◆ DIRECTIONS ◆
Please change "screenshot" to "screen capture" everywhere in the rows below, and give the rows back otherwise unchanged, without the pictures.

◆ RECORDED DATA ◆
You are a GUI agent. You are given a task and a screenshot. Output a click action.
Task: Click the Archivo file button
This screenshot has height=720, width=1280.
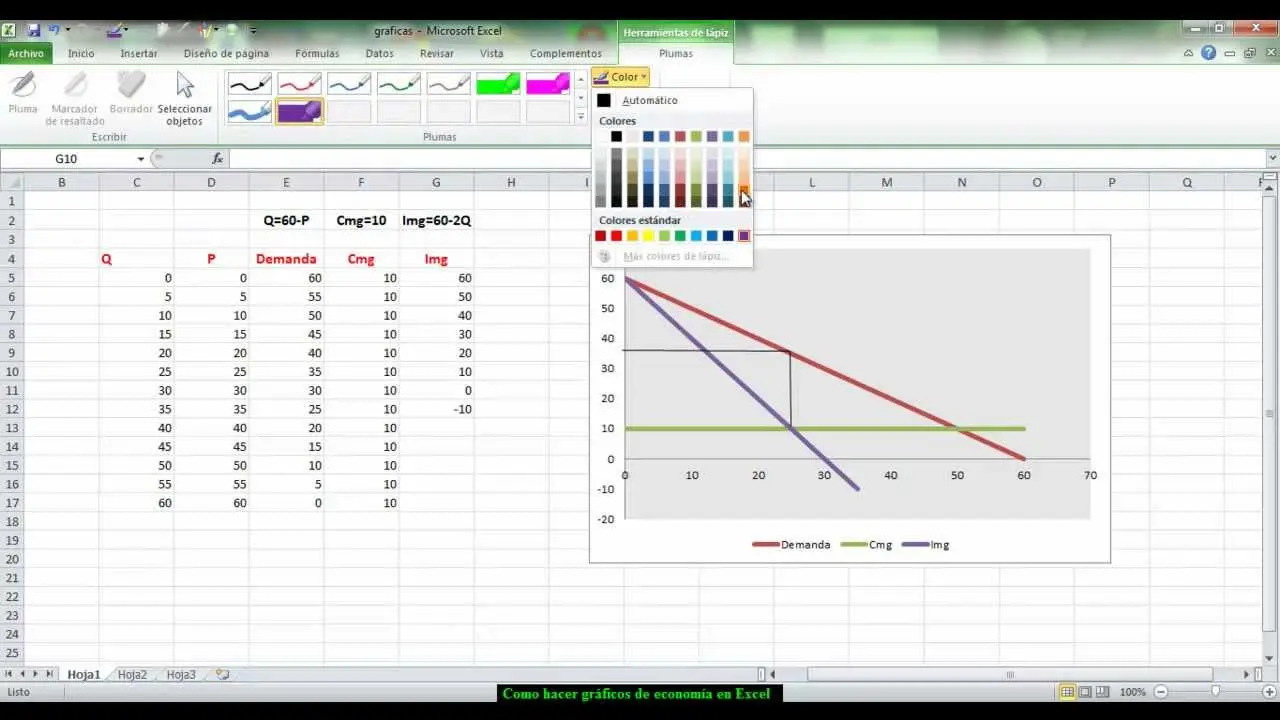pyautogui.click(x=27, y=53)
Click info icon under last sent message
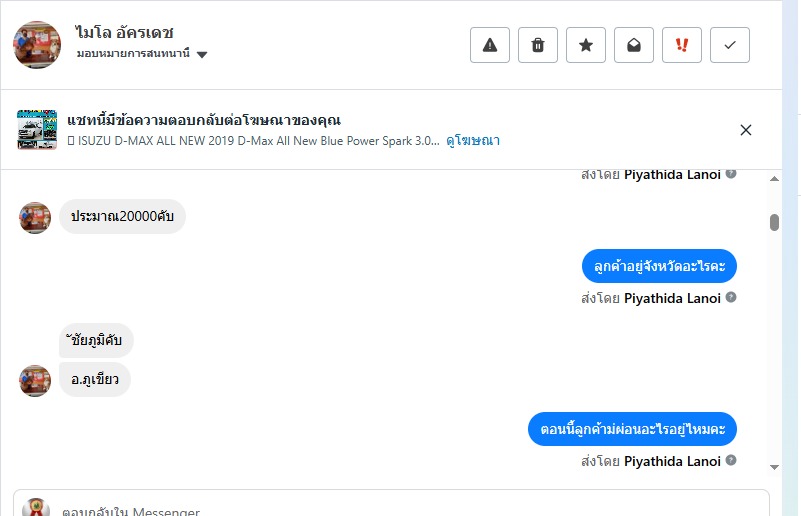 pyautogui.click(x=731, y=461)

◆ REPLY ◆
You are a GUI agent. You are given a task and a screen capture. Output a click action.
Task: Click the Archivo file button
This screen capture has height=720, width=1280.
pyautogui.click(x=27, y=53)
Click info icon under last sent message
 pyautogui.click(x=731, y=461)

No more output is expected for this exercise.